Categorical Exclusion Determinations: B5.7

This page lists categorical exclusion determinations that apply B5.7. DOE has revised the text of B5.7 through rulemaking. To determine the applicable text, compare the date the categorical exclusion was signed to the DOE regulations in effect at that time.

As of January 4, 2021, the full text of this categorical exclusion is:

B5.7 Export of natural gas and associated transportation by marine vessel

Approvals or disapprovals of new authorizations or amendments of existing authorizations to export natural gas under section 3 of the Natural Gas Act and any associated transportation of natural gas by marine vessel.

From November 14, 2011, through January 3, 2021, the full text of this categorical exclusion was:

B5.7 Import or export natural gas, with operational changes

Approvals or disapprovals of new authorizations or amendments of existing authorizations to import or export natural gas under section 3 of the Natural Gas Act that involve minor operational changes (such as changes in natural gas throughput, transportation, and storage operations) but not new construction.

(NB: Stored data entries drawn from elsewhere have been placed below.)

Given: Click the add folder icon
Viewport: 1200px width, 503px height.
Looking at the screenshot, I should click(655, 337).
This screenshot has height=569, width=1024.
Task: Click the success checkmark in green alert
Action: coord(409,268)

Prior to November 14, 2011, the full text of this categorical exclusion was:

B5.7 Import/export natural gas, no new construction

Approval of new authorization or amendment of existing authorization to import/export natural gas under section 3 of the Natural Gas Act that does not involve new construction and only requires operational changes, such as an increase in natural gas throughput, change in
transportation, or change in storage operations.

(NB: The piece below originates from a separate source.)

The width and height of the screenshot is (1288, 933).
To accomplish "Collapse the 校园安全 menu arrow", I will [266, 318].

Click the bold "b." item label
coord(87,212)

Cheniere Marketing, LLC and Corpus Christi Liquefaction, LLC (collectively, Corpus Christi or CMI) jointly filed an application (Application) with the Office of Fossil Energy (FE) on October 2, 2020, seeking blanket authorization to engage in short-term exports of domestically produced liquefied natural gas (LNG). Corpus Christi requests authorization to export this LNG in a volume equivalent to 767 billion cubic feet of natural gas on a cumulative basis for a two-year period commencing on December 12, 2020. DOE/FE’s proposed action is to authorize the exports described in the Application if DOE/FE determines that such exports are not inconsistent with the public interest. If granted, the authorization would permit the requested LNG exports by vessel on a short-term basis from the Liquefaction Project, subject to the terms and conditions set forth in the DOE order.
Epcilon LNG LLC (Epcilon) filed an application (Application) with the Office of Fossil Energy (FE) of the Department of Energy (DOE) under section 3 of the Natural Gas Act (NGA) on March 23, 2020. Epcilon states that it is submitting the Application in connection with the development of the AMIGO LNG production and storage facility (the LNG Facility) to be located on the Gulf of California in the State of Sonora, Mexico, and owned and operated by its affiliate, AMIGO LNG S.A. In the Application, Epcilon requests long-term, multi-contract authorization to export domestically produced natural gas by pipeline from the United States to Mexico and, after liquefaction in Mexico, to deliver and consume a portion of the liquefied natural gas (LNG) in Mexico and to re-export the LNG to other countries.